Bangunan rumah Batak berdiri diatas tiang-tiang yang kokoh sehingga terdapat ruangan bawah yang disebut “bara” biasanya digunakan untuk kandang hewan piaraan. Bara ini dikelilingi oleh tiang-tiang penyangga rumah yang satu sama lain dihubungkan dengan “ransang” yakni papan kayu tanpa paku Bagian tengah rumah Batak tidak mempunyai kamar, ruangannya terbuka namun penggunaan lantai ruangan memiliki aturan antara lain disebut ruma soding, ruma suhut dsb. Bagian atas tidak mempunyai plafon, hanya pada bagian depan dan belakang atas terdapat ruangan yang disebut “Parapara”. Parapara di bagian depan biasanya dipergunakan untuk menyimpan benda-benda adat atau juga tempat alat musik tradisional disimpan, konon juga digunakan sebagai tempat yang aman untuk mengintip kondisi yang terjadi diluar rumah dalam huta. Para-para bagian belakang dipakai sebagai tempat menyimpan peralatan dapur dan bahan makanan persediaan. Bagian atap rumah Batak bebentuk kerucut dengan ujung bagian belakang lebih tinggi menjulang ke atas dari pada ujung bagian depan.

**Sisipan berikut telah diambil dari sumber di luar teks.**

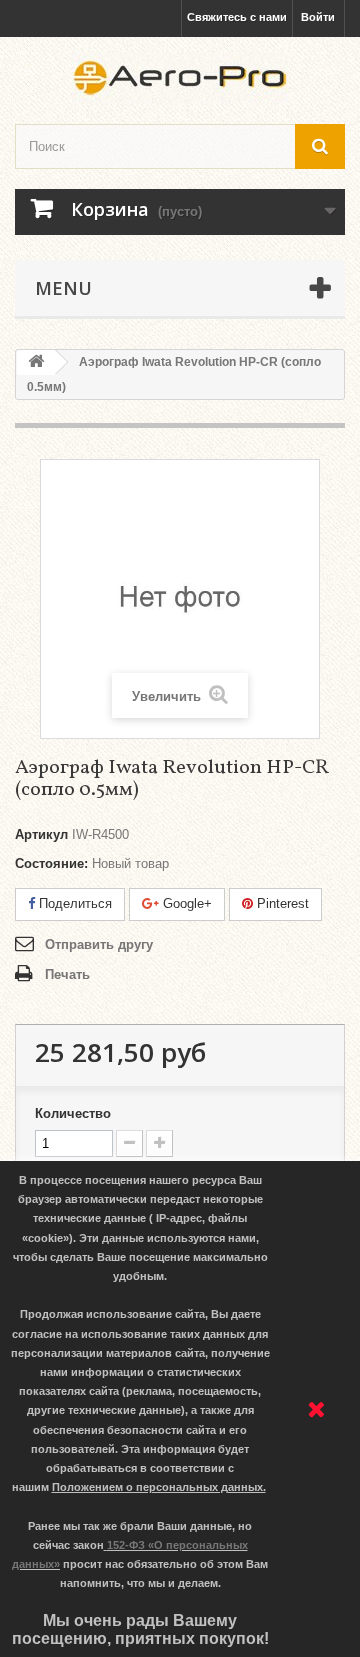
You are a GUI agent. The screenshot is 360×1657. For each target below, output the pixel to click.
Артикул (41, 834)
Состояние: (51, 863)
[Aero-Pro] (180, 78)
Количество (73, 1113)
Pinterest (281, 903)
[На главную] (36, 362)
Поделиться (73, 903)
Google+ (185, 903)
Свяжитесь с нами (237, 17)
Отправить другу (99, 944)
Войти (318, 17)
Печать (67, 974)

Jika diperhatikan dari luar, bagian depan rumah adat Batak dihiasi ukiran khas Batak disebut Gorga yang terdiri dari 3 warna (putih, merah dan hitam) yang memiliki arti/makna tersendiri. Juga terdapat berbagai ornamen benda-benda khas antara lain seperti ornamen yang dinamakan Gaja Dompak, Singa-singa, Pane Nabolon dan Dila Paung. Menurut para orangtua, ornamen ini diyakini berfungsi untuk menangkal roh jahat yang mau masuk kedalam rumah tersebut dan menjaga penghuni rumah dari gangguan ilmu gaib atau yang menimbulkan hal buruk terhadap masyarakat di huta Siallagan. Selain itu juga terdapat ornamen lambang payudara/buah dada wanita (Bahasa Batak: bagot atau panusuan atau situngkol bulusan), sebanyak 4 buah. Ornamen ini melambangkan kesuburan dan kekayaan, biasanya ditempatkan pada rumah Raja atau rumah orang dermawan, yang suka memberi bantuan bagi mereka yang kekurangan.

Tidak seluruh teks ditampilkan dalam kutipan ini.